When it's complete she save this workflow in the workflow library
76 with the name "find faculty affiliation".
[0179] Next Sally 70 creates a third workflow This workflow
searches for a match between the member's affiliation and the
letter writer's organization. This search is a workflow that
composes the two previous workflows. When there is a match, she
instructs the interface 75 to add the member's name, the letter
writer's name, the letters "aff", and the actual affiliation to the
coversheet of the application.
[0180] Sally 70 can easily use this information from the
coversheets to quickly assign different applications to different
members for the first round of reviews. Finally, Sally 70 shares
this workflow with other workers providing the same service agent
70 role.
[0181] Multi-System Workflow
[0182] The present invention will now be described in terms of
multi-system workflow. This use of the present invention is
important because organizations often work together to accomplish a
task. However, workflow between organizations is often poorly
organized due to the problem of data integration of multiple
sources and targets of information. Workflow By Example lowers the
cost of data integration.
[0183] Consider the transaction of buying house. This transaction
involves eight roles of individuals and institutions. (Each role
corresponds to an individual or a team of individuals.). The roles
are: (1) the seller of the house, (2) the real estate system 10
that represents the seller, (3) the buyer of the house, (4) the
real estate system 10s that represent the buyer of the house, (5)
the bank of the seller that owns the house, (6) the bank of the
buyer that finances the purchase of the house, (7) the insurance
company of the buyer of the house, and (8) the title company that
process the title check of the house.

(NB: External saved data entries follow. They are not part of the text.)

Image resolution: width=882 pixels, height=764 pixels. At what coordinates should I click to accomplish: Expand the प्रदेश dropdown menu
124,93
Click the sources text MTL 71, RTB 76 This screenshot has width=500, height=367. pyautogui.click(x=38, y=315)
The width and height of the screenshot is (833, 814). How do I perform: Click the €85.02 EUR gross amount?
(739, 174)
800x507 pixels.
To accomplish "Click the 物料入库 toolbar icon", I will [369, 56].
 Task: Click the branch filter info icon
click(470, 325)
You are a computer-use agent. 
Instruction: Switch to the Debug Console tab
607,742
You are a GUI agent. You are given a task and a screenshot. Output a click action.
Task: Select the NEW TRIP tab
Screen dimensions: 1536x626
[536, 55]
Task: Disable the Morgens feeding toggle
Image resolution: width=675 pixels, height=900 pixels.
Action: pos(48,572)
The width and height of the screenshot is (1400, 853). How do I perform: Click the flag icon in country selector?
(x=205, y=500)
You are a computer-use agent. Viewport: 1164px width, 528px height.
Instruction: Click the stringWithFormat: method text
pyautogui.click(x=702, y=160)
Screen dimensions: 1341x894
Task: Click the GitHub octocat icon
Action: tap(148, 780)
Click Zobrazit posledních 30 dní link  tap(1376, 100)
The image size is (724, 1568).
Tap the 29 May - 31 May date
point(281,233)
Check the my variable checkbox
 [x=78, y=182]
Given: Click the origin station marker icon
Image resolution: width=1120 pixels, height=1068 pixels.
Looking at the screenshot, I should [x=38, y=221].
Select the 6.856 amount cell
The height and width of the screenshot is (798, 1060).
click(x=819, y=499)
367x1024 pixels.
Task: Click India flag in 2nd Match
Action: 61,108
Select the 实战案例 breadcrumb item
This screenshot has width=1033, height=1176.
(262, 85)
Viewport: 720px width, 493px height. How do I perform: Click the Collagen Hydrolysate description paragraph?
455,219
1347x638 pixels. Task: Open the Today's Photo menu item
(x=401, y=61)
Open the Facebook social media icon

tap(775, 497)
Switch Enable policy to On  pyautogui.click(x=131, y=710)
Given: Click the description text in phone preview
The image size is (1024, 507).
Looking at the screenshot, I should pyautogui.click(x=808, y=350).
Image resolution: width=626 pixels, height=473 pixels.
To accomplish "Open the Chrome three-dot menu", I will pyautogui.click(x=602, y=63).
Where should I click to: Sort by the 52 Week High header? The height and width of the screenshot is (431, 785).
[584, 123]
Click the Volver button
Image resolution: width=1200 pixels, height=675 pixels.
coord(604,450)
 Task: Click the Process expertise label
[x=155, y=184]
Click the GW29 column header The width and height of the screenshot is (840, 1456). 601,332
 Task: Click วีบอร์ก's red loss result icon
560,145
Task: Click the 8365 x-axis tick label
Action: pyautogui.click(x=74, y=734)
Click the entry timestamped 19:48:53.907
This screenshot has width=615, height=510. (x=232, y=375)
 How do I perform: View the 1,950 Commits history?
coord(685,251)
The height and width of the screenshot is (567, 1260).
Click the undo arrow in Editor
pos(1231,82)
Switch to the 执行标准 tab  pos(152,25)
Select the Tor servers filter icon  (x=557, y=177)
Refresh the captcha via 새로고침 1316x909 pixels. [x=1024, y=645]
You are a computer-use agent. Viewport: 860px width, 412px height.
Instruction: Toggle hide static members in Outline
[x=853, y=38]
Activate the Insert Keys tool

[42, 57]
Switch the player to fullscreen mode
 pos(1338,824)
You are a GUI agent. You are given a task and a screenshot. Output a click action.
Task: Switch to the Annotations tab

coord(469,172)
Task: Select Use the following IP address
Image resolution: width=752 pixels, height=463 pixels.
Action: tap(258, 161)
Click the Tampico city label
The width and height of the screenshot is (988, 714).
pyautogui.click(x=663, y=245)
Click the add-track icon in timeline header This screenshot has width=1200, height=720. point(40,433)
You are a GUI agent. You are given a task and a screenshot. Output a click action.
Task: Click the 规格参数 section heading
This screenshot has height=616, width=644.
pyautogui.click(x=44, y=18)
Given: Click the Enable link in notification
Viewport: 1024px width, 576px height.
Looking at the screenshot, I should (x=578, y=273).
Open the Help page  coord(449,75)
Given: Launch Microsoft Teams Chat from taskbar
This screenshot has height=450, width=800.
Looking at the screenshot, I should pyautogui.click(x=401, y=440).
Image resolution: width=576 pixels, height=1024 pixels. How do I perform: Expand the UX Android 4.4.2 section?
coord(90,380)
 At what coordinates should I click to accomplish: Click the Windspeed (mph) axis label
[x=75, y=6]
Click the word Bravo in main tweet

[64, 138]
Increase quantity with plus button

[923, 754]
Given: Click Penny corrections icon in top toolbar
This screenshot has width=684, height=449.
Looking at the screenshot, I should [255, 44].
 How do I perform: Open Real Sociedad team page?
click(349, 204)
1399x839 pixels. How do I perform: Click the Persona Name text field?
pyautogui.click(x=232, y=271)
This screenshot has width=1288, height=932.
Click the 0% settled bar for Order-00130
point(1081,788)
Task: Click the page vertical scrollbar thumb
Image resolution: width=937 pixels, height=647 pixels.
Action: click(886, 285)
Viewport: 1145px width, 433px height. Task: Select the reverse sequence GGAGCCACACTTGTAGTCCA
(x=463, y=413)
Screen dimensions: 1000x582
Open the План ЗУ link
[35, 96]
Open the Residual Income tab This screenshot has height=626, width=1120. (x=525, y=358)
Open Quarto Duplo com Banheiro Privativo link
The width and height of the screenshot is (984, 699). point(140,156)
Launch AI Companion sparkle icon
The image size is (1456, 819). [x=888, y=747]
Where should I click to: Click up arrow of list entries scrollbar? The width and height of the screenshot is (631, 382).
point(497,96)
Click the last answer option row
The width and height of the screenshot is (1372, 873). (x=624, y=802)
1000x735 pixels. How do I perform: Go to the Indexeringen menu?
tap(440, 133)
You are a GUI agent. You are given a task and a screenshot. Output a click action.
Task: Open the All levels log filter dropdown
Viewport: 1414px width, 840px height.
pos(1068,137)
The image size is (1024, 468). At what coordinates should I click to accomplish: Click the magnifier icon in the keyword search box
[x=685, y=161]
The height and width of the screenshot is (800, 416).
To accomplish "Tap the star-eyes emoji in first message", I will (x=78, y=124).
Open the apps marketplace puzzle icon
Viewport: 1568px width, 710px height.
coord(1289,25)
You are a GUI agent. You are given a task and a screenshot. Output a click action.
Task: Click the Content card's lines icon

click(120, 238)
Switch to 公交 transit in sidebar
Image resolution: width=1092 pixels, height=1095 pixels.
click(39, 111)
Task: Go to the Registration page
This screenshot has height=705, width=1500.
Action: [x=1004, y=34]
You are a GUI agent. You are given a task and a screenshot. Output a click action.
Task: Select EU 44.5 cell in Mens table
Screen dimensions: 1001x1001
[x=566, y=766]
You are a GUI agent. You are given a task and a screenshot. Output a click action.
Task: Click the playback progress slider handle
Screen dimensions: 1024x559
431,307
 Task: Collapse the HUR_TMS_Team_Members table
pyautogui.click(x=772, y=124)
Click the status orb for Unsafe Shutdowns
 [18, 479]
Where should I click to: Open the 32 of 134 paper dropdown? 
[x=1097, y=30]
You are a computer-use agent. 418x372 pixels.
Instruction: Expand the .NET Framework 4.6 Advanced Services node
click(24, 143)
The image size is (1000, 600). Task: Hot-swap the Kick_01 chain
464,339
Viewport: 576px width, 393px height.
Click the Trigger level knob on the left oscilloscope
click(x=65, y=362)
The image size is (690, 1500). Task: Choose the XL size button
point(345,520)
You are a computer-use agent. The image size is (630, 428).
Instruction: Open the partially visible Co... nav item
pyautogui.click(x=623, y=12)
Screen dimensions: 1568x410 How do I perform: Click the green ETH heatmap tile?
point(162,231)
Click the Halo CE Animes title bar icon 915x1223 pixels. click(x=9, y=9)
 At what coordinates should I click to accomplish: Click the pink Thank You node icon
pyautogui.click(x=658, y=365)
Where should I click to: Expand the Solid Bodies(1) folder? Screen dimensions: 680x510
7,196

In this embodiment, there is
more than one user 20.
[0184] Each one of these roles involves a different company or
individual and a different IT system (the IT system ranges from
simple spreadsheets to complex IT workflows). The present invention
allows each individual or company to implement a piece of the
global "sell and buy a house transaction". These pieces together
constitute a global workflow system. This implementation is
accomplished by giving WbE example complex transactions that
combine incoming messages, the local IT system, and outgoing
messages. (Note that currently these transactions are done
repeatedly by hand.)
[0185] For example, the seller of a house sends a message to a
real-estate system 10 indicating that they wish to sell a house.
Upon receiving the message, the real-estate seller system 10 starts
several transactions. The first transaction involves data entry
into a database (or update of an existing record) about the
location of the house and a variety of details. An appointment is
also set up between the seller and the real-estate system 10 to
review the house and determine any work that needs to be done.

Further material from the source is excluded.